“你问这个做甚?”谢墨皱眉,“不论是何封赏,都与你无干!你只须记住我方才的话便是!”
颜欢满面嘲讽:“所以,侯爷昨日负我,今日又抢我功劳于寸功未立之人,还要我承抢功之人的救命之恩,再为侯爷保守秘密,是这个意思吗?”
“什么叫抢功?”谢墨不悦皱眉,“你我夫妻一体,何必分什么你我?你的功劳,便是我的功劳!我的功劳,自然也是你的功劳!我们生死与共!”

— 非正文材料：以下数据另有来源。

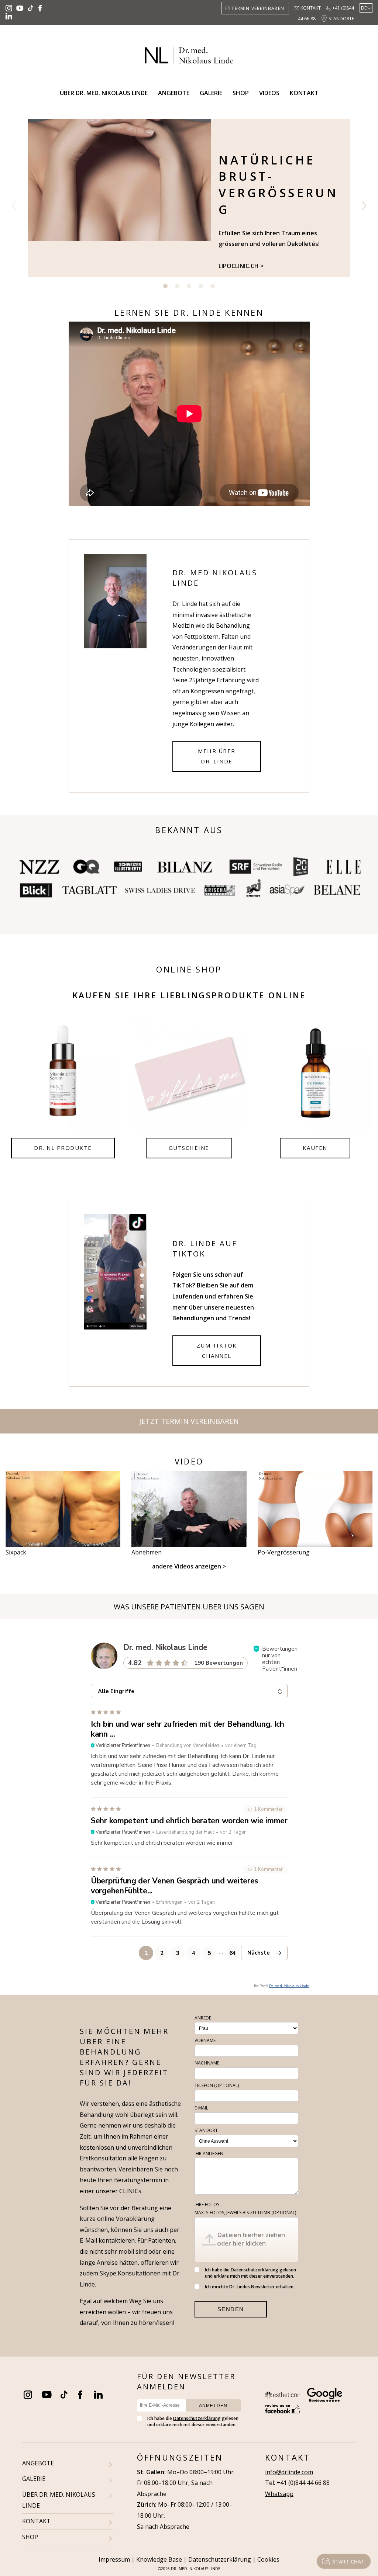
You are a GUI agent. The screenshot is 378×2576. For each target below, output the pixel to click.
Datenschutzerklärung (254, 2270)
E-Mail (201, 2108)
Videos (269, 93)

“生死与共?”颜欢冷笑,“那昨日被劫之时,怎不见你与我共进退?”
谢墨被她一怼再怼,勃然作色:“颜欢,就那点破事儿,你就过不去了吗?”
“对,过不去!”颜欢冷笑,“这辈子都过不去了!”
“你够了!”谢墨一脸鄙夷的看着她,“到底是乡下长大的,行事说话,不知分寸!你该向你妹妹好生学学,同样被劫,你只冻伤了手脚,她却是毁了脸!她却从未因此怨怪过半分!哪像你这样,跟疯魔了似的,缠杂不清,惹人厌烦!我懒怠同你多说!”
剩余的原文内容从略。